-- Requests --
1/ Please answer these questions using the posts about holding Tesla stock:
(a) What car will the proceeds from the margin swings go toward?
(b) Compared with ordinary income, at what rate are long-term gains outside an IRA taxed?
(c) If someone bought the IPO at about $17 and Tesla grew to the size of Toyota over 25 years, roughly what multiple of their money would they make?
2/ Decide whether each statement agrees with the posts about holding Tesla stock, and give yes or no with the deciding words quoted.
(a) In the margin strategy, the gains are kept in stock.
(b) TSLA is expected to begin paying a dividend soon.
(c) Losses used to balance gains must be held inside the IRA.
3/ Carry on the posts about holding Tesla stock from the point where they stop.

This is so true. That is why I keep my shares in and trying to capture swings borrowing on margin close to the support level and then selling enough shares to return margin+interest when near the resistance level. The gains stay in stock, this way I am exposed to further gain if and when stock breaks through the resistance level.

The proceeds from this will go toward purchasing Tesla Model S. Since I plan to stay in long term, plan to get a car loan, and then pay it off selling the gained shares as needed every month. Will kill two birds with one stone: cost averaging selling + capture potential for future gain.

I started to implement this strategy relatively recently, current cycle is on, ready to sell tomorrow, hopefully into the bump caused by Shemp the market maker buying spree (see The Rolling Naked Tesla Short thread, theory by luvb2b)
 
Not necessarily and/or not entirely. But you already knew that. I've seen many cases where investors would have been better off owning a stock with large gains outside of their retirement plan. Your IRA will always ultimately be taxed as ordinary income while long-term gains outside of it will be taxed at 1/3 the rate. And s-t losses can't be realized for many years inside your IRA. Obviously there are many factors to consider... Often you are better off when you can take advantage of different tax rates - harder to do inside an IRA. Don't take this as saying IRAs are a bad idea...

Agree with that. Another example is if you have losses to balance, those have to be outside the IRA. If it's a Roth IRA though any taxes are already paid, so his no tax on gain scenario would be accurate
 
It may seem clever to time swings in a volatile stock. A very few lucky players will be successful. I suspect that most will be forced to chase the stock after it moves to significantly higher prices.

This is the problem with buying and holding a stock like TSLA: Those great fortunes that were built by buying and holding long term? Most of those were built through reinvesting dividends, not pure growth. See, when you bring dividends into the equation, you've now got a compounding effect. That is where the real power of investing comes from, that compounding effect---that's how fortunes are made.

But, TSLA doesn't have a dividend and probably won't for a very long time. Even if you bought the IPO at $17ish and over the course of 25 years Tesla grows to be the size of Toyota (a spectacular accomplishment), you'd only make like 90x your money. Not bad at all, but that's not going to make most people filthy rich (assuming they started with a modest percentage of their net worth invested in TSLA). The problem is that your gains have only grown linearly with TSLA's market cap. This would not be the case with a stock where you could reinvest a dividend. In that case your position would grow (loosely speaking) exponentially as the stock price rose linearly because with each tick higher, you'd own more shares than you did at the previous price.

-- Recorded information --
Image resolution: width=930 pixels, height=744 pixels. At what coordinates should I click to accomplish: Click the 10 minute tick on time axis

...

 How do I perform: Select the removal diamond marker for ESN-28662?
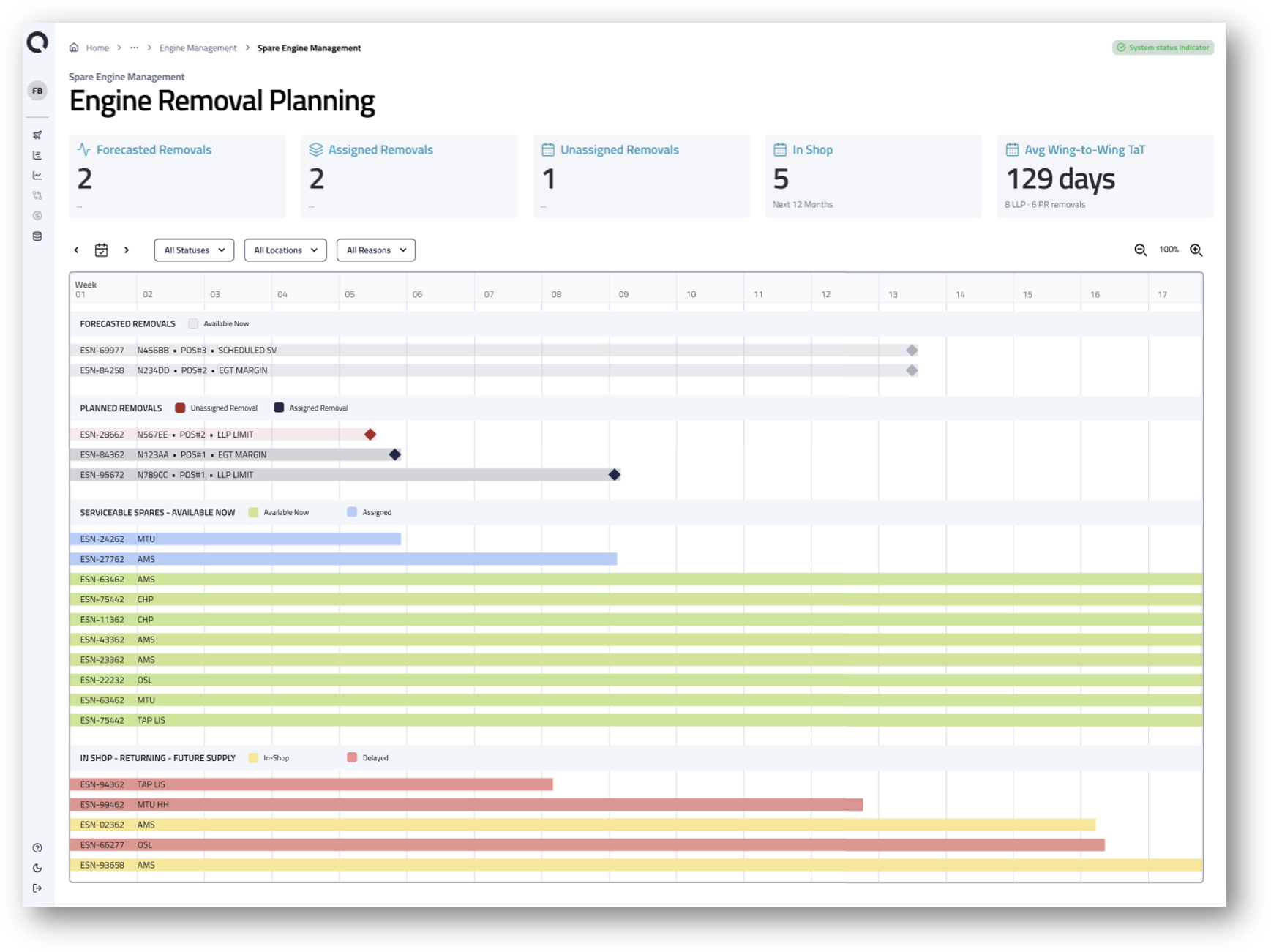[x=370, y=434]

-- Set of answers --
1/
(a) A Tesla Model S.
(b) At 1/3 the rate.
(c) About 90x.

2/
(a) Yes: "The gains stay in stock"
(b) No: "TSLA doesn't have a dividend and probably won't for a very long time"
(c) No: "those have to be outside the IRA"

3/
So, I see taking profits when the stock is getting overbought and buying shares back when it is clearly undervalued as creating my own dividend. With each move higher I own more TSLA than I did before. There is some risk here that you wouldn't have with a dividend. That risk is the chance that you aren't fully invested when a big move happens. But that's a high quality problem to have, and a risk I'm willing to take to create that exponential growth over the long-term.

That said, it's not for everyone. I firmly believe that you should only trade as often as you have the time and inclination to do so.
 
This is the problem with buying and holding a stock like TSLA: Those great fortunes that were built by buying and holding long term? Most of those were built through reinvesting dividends, not pure growth. See, when you bring dividends into the equation, you've now got a compounding effect. That is where the real power of investing comes from, that compounding effect---that's how fortunes are made.

But, TSLA doesn't have a dividend and probably won't for a very long time. Even if you bought the IPO at $17ish and over the course of 25 years Tesla grows to be the size of Toyota (a spectacular accomplishment), you'd only make like 90x your money. Not bad at all, but that's not going to make most people filthy rich (assuming they started with a modest percentage of their net worth invested in TSLA). The problem is that your gains have only grown linearly with TSLA's market cap. This would not be the case with a stock where you could reinvest a dividend. In that case your position would grow (loosely speaking) exponentially as the stock price rose linearly because with each tick higher, you'd own more shares than you did at the previous price.

So, I see taking profits when the stock is getting overbought and buying shares back when it is clearly undervalued as creating my own dividend. With each move higher I own more TSLA than I did before. There is some risk here that you wouldn't have with a dividend. That risk is the chance that you aren't fully invested when a big move happens. But that's a high quality problem to have, and a risk I'm willing to take to create that exponential growth over the long-term.

That said, it's not for everyone. I firmly believe that you should only trade as often as you have the time and inclination to do so.

Citizen-T, how do you recommend managing the tax issues with that approach. It seems to me that unless you are in an IRA (as Robert.Boston wrote), each time you jump out and are looking to jump back in, you need Tesla to fall enough to make up for the 20% that you need to pay in capital gains. So if you originally bought 100 shares at $20, sell them all at $30, you're on the hook for $200 in taxes on the $1000 in profit. That leaves you $800 additional to get back in, so $2800. If the stock goes back down to $25, and you go all in except for the money you owe in taxes, you end up with 112 shares, so 12% more than you started with. Is that the right way to think about it?
 
I completely agree, but like myself I think others are trying to throw tax into the equation as well (the whole long term/short term thing). This didn't click for me till I realized I could change my tax strategy on my trading account.

I'm trying to figure out when the next entry point is. I'm thinking 42. What's your target? Always interested to know your thoughts.

This is the problem with buying and holding a stock like TSLA: Those great fortunes that were built by buying and holding long term? Most of those were built through reinvesting dividends, not pure growth. See, when you bring dividends into the equation, you've now got a compounding effect. That is where the real power of investing comes from, that compounding effect---that's how fortunes are made.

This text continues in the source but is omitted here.